アンコールはラヴェルの「亡き王女のためのパヴァーヌ」、そしてドビュッシーの「月の光」。

「月の光」は、この地上で最も好きな曲といっても過言でない、わたしの憧れの曲だ。この曲を聴くとき、いつも思い出すのはエミール・ガレの「月光色ガラス」である。かぎりなく透明に近い、うすい青色をした美しいガラスだ。元邸宅であった美術館の一室で、夕暮れの空を映した「月光色」のやさしい、うすい青色を思い出すのだ。やさしく、ひそやかなピアノの音に導かれるように、わたしの脳裏にはこの色がひろがっていった。

先週のわたしは、さんざんであった。
忙しさの一段落した週末、急に仕事に行けなくなってしまったのだ。一度だけ、朝、涙が止まらなくなってすこし休みを取った日があったが、この週末はどうしても涙が止まらず、体も動かず、にっちもさっちもいかなくなってしまったのであった。あまり信頼していない上司に電話口で号泣しながら休む旨を伝え、ありったけの慰めの言葉をかけられて2日休んだ、翌日の演奏会であった。

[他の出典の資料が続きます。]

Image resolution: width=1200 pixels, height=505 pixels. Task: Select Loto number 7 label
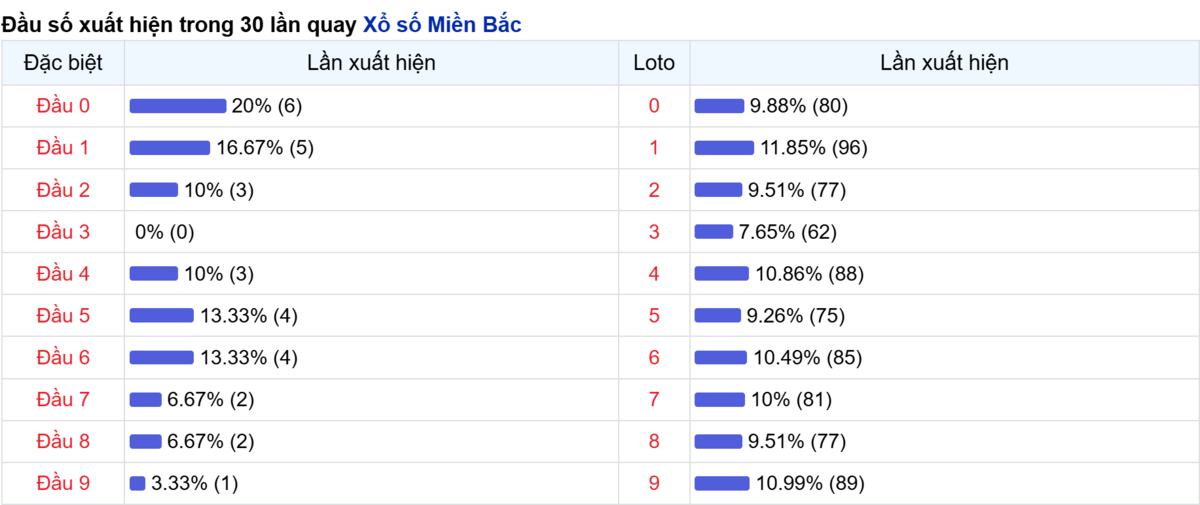[x=654, y=400]
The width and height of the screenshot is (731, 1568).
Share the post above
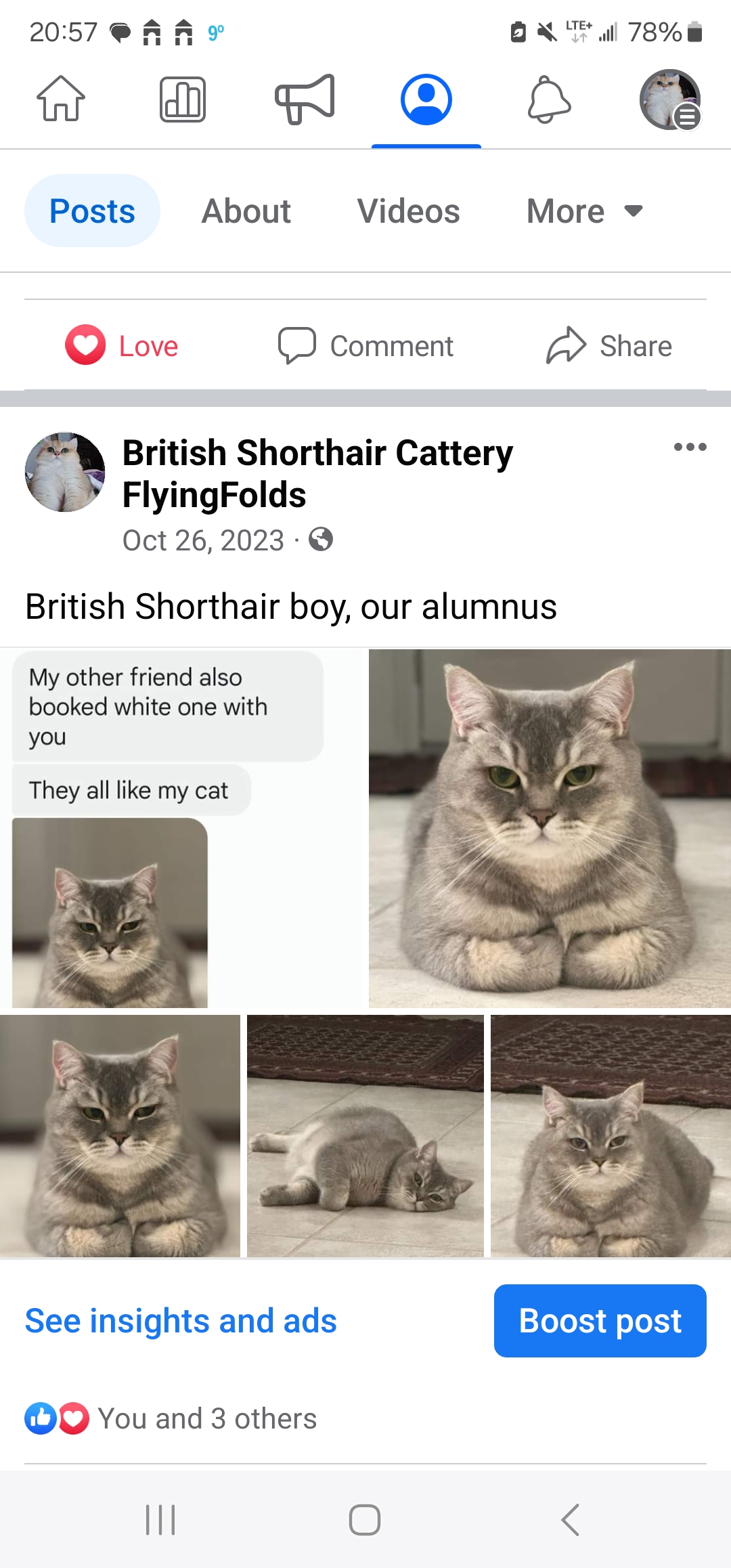[609, 346]
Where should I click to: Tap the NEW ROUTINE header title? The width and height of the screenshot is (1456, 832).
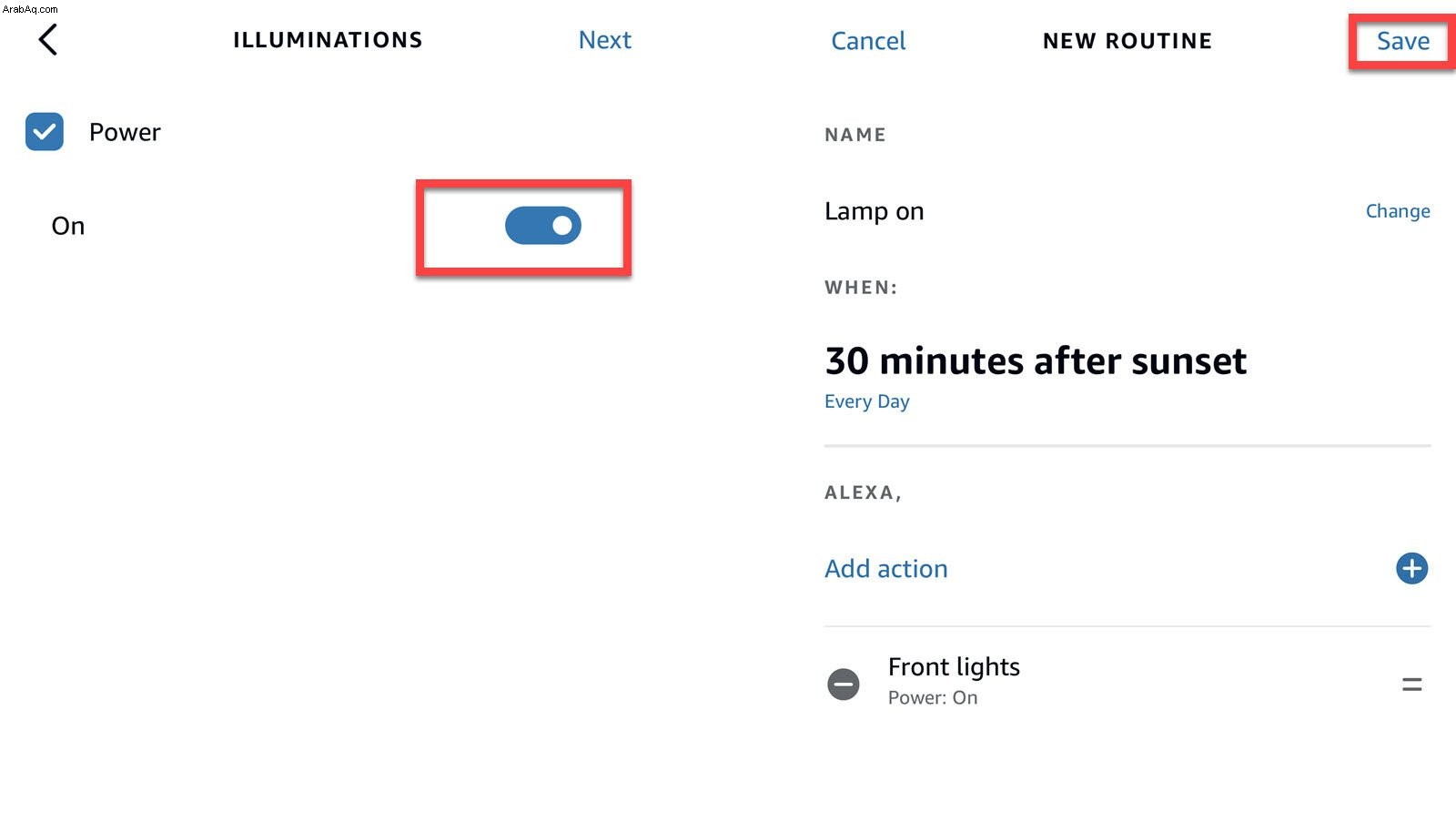tap(1127, 41)
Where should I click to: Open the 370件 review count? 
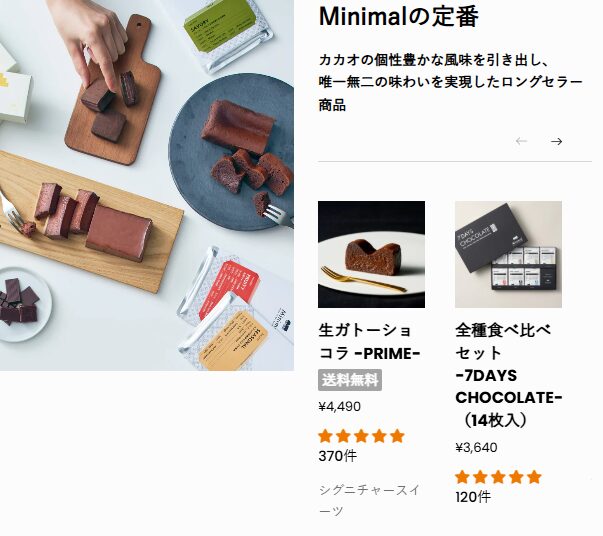[338, 456]
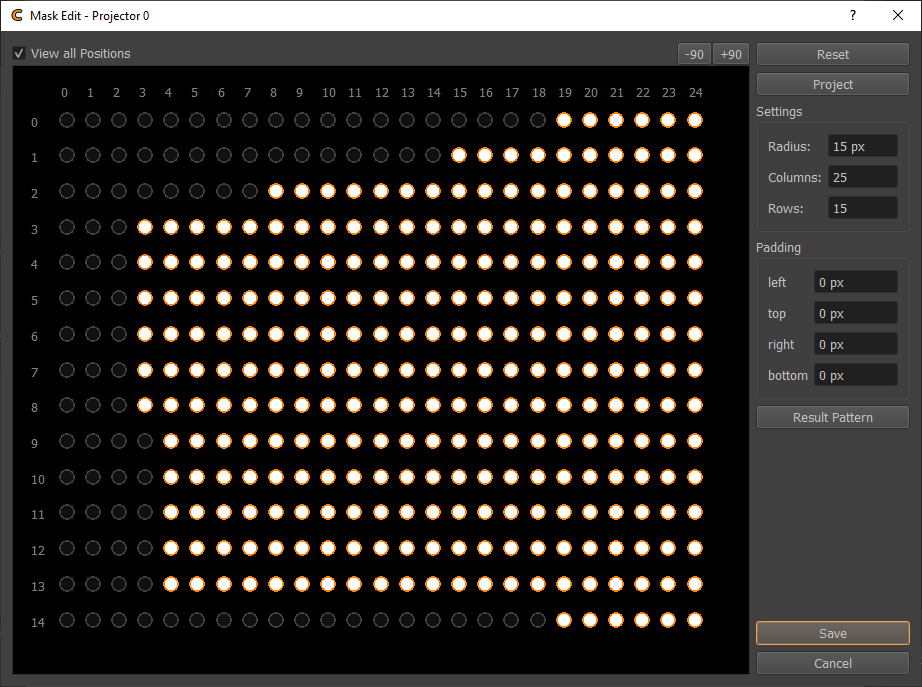The height and width of the screenshot is (687, 922).
Task: Click the right padding field
Action: click(855, 345)
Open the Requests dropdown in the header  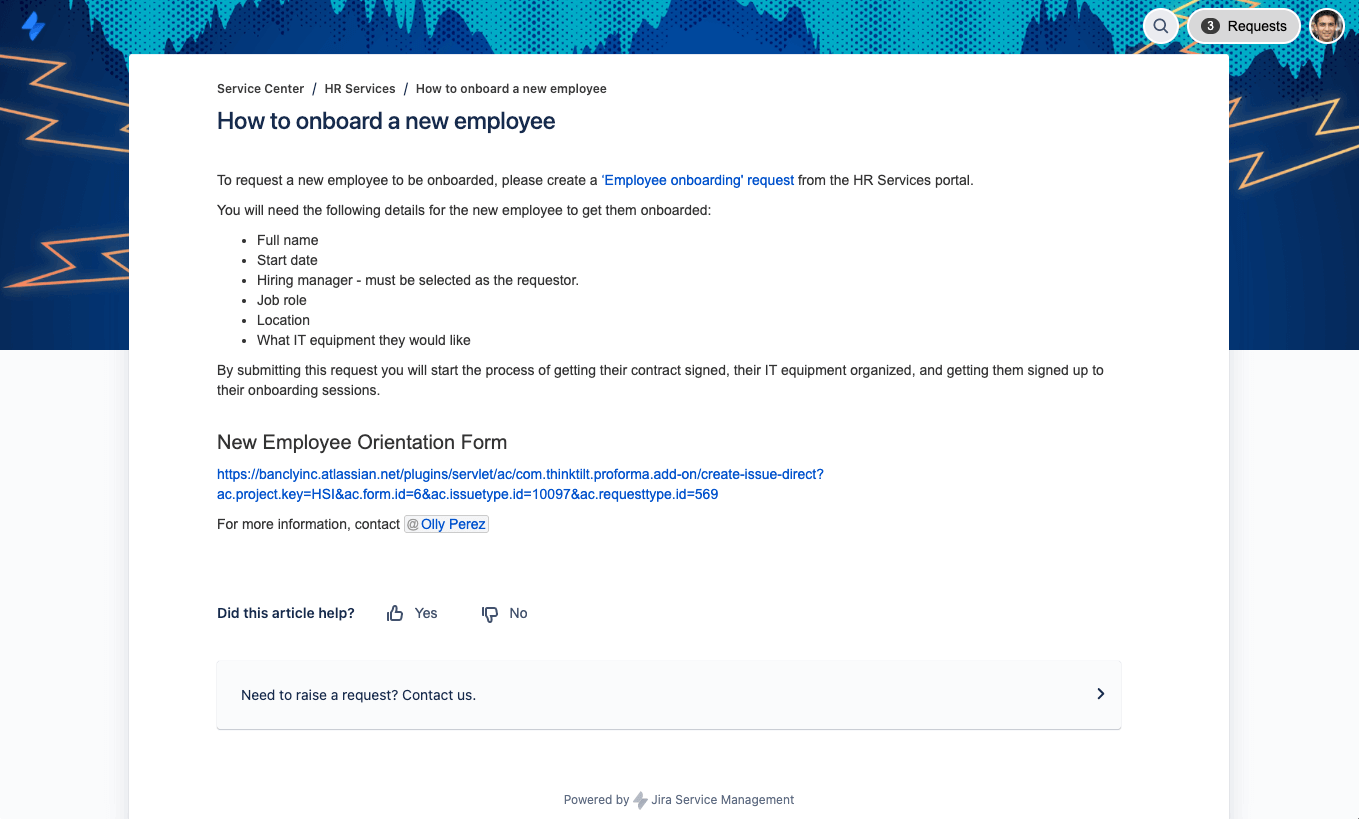1256,26
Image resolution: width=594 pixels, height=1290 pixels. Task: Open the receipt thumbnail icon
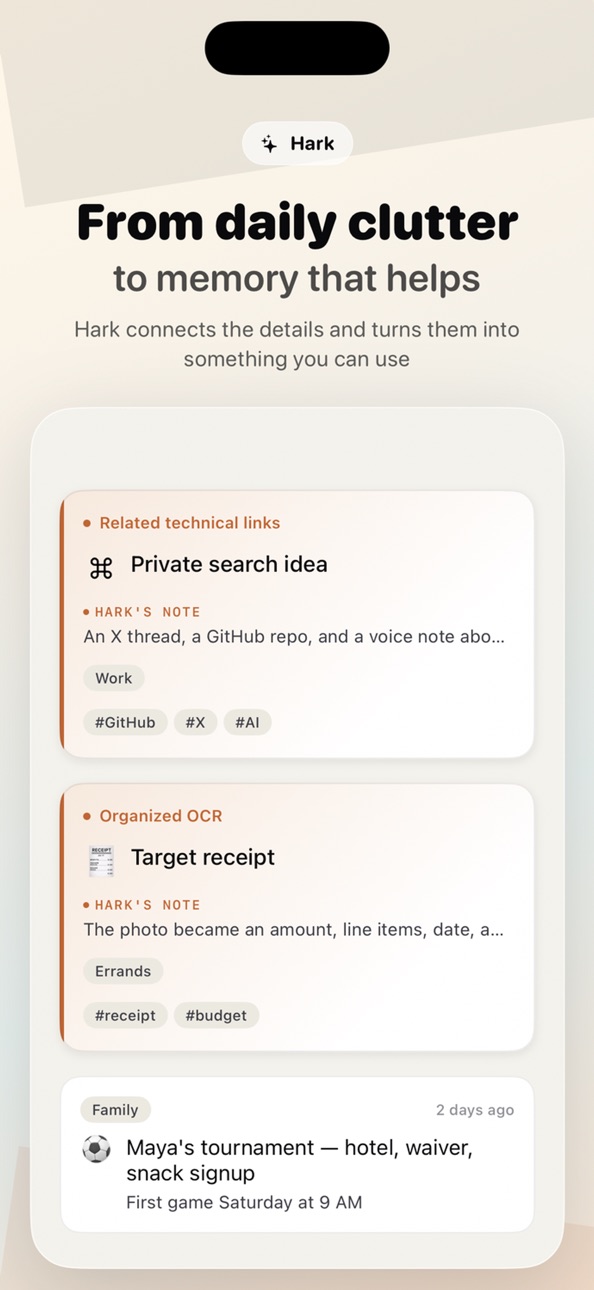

わたしのことを何も知らない、わたしも誰のことも知らない、全くの他人のたくさん集まるところへ行って、たくさんの無関係のひとびとと、たったひとりの奏でる音に耳を傾ける。これだけの体験に、こんなにも心を救われることがあるとは知らなかった。

まだほんとうに大丈夫になったのかはわからないけれど、なるべく日常から離れる機会を増やしてみよう。